### SOURCE TEXT:
The reason, Vogel continued, that the service recommended imposing high reservoir levels was to “allow sucker spawning access to one small lakeshore spring” and to dilute the lake’s pollution by keeping so much water in it that it would theoretically improve the water quality and improve the habitat for the endangered fish. Vogel stated just the opposite was true. “All the empirical evidence and material demonstrate that huge fish kills have occurred when Upper Klamath Lake was near average or above average elevations, but not at low elevations,” asserted Vogel.[iv] He even said he warned the USFWS that there would be huge fish kills if the Upper Klamath Lake elevations were maintained at higher than historical levels. That’s exactly what happened in 1971, 1986, 1995, 1996, and 1997.

In spite of this overwhelming scientific evidence, the NMFS recommend high lake levels to Judge Akin by “selectively reporting only information to support the agency’s concept of higher lake levels.”[v] Concerning the Coho salmon, Vogel again sharply criticized the NMFS for its misuse of science. “Coho salmon, as a species, prefer smaller tributary habitats, as compared to larger mainstream river habitats [such as the Klamath]. This extremely important biological fact was not incorporated into the rationale NMFS used to assess Klamath Project effects on Coho,” he stated. In other words, more water in the Klamath River would not help the salmon because the problem was in the tributaries, not in the main river. Yet, the NMFS continued to promote this fraudulent recovery plan knowing it was wrong!

Given the contentious nature of this battle and the charges that the U.S. Fish and Wildlife used junk science to justify their decisions, Interior Secretary Norton asked the National Academy of Sciences (NAS) to give an opinion of the science used by the service. The committee of NAS scientists that reviewed the data essentially agreed with Vogel:

Incidents of adult mortality (fish kill), for example, have not been associated with years of low water level, and the highest recorded recruitment of new individuals into the adult population occurred through reproduction in a year of low water level.… Thus the committee finds no substantial scientific evidence supporting changes to the operating practices that have produced observed levels in Upper Klamath Lake and observed stream flows over the past 10 years.[vi]

Thus the scientists of the USFWS recommended a recovery program that had no scientific merit whatsoever. In fact, the recovery plan actually placed the two species of sucker fish at even greater risk because high lake levels were associated with fish kills while low lake levels yielded fish gains. The recovery plan did serve, however, to destroy a one-hundred year-old property right and would lead to the elimination of farming and therefore farmers in the Klamath basin.

### EXTRACTED MATERIAL:
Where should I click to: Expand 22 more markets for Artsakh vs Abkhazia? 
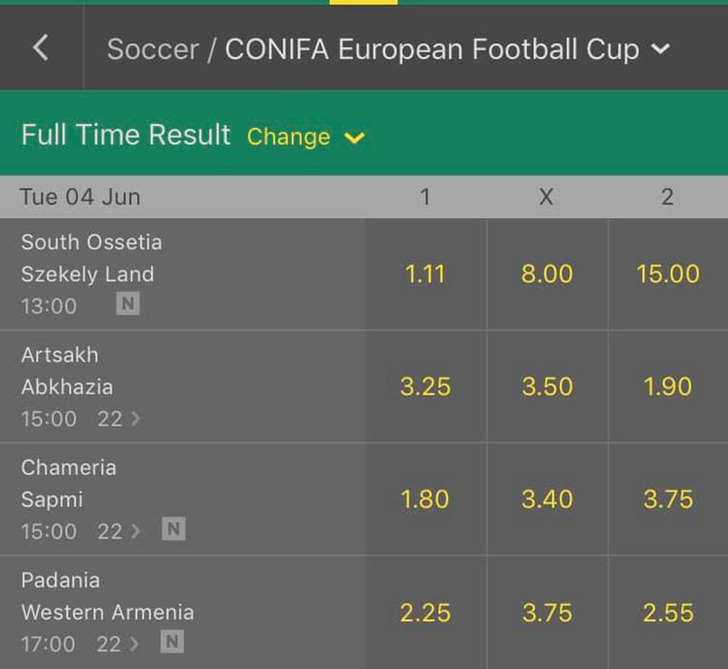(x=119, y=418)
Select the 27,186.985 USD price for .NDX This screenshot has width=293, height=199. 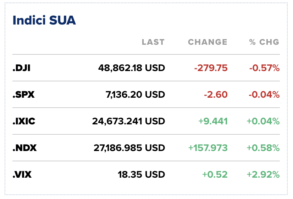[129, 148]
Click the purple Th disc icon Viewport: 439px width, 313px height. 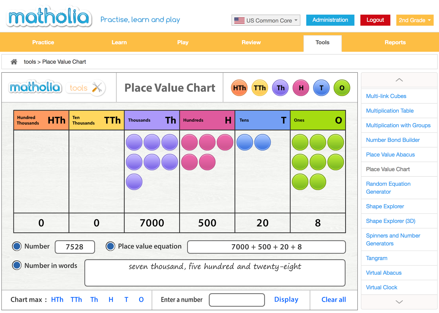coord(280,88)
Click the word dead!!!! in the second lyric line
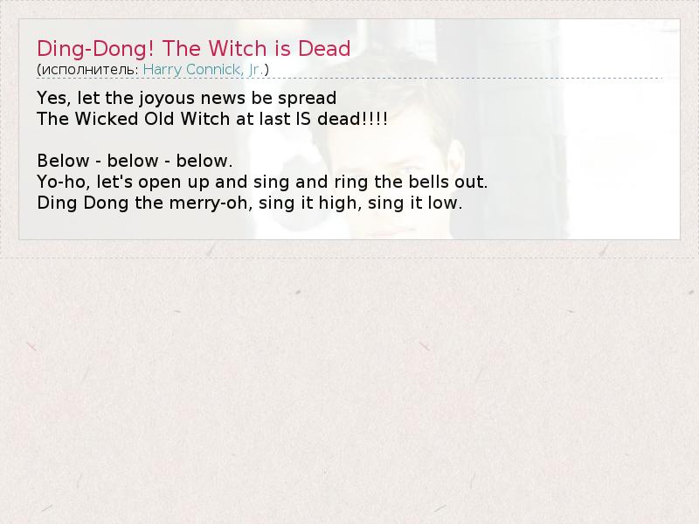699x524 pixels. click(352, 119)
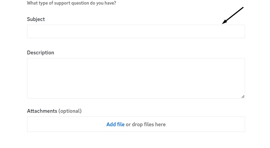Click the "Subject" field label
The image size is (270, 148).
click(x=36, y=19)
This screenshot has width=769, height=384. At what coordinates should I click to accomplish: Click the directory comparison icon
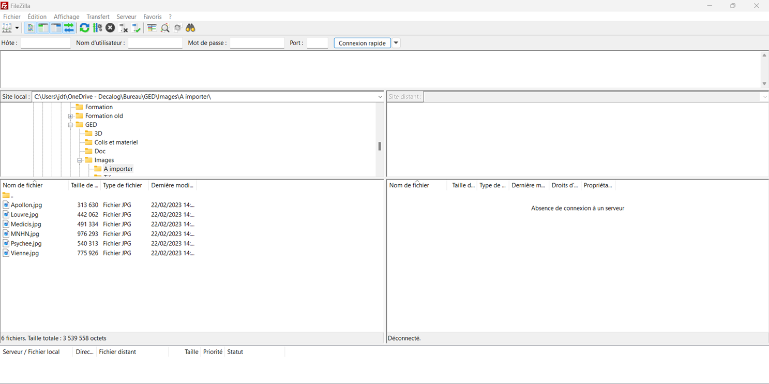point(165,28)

### ACTIVITY 1:
According to the text on Upper Klamath Lake, in which years did huge fish kills occur?
### ACTIVITY 2:
Transcribe the text on Upper Klamath Lake between "The reason, Vogel" and "1996, and 1997.", inclusive.

### WORKED SOLUTION 1:
1971, 1986, 1995, 1996, and 1997.

### WORKED SOLUTION 2:
The reason, Vogel continued, that the service recommended imposing high reservoir levels was to “allow sucker spawning access to one small lakeshore spring” and to dilute the lake’s pollution by keeping so much water in it that it would theoretically improve the water quality and improve the habitat for the endangered fish. Vogel stated just the opposite was true. “All the empirical evidence and material demonstrate that huge fish kills have occurred when Upper Klamath Lake was near average or above average elevations, but not at low elevations,” asserted Vogel.[iv] He even said he warned the USFWS that there would be huge fish kills if the Upper Klamath Lake elevations were maintained at higher than historical levels. That’s exactly what happened in 1971, 1986, 1995, 1996, and 1997.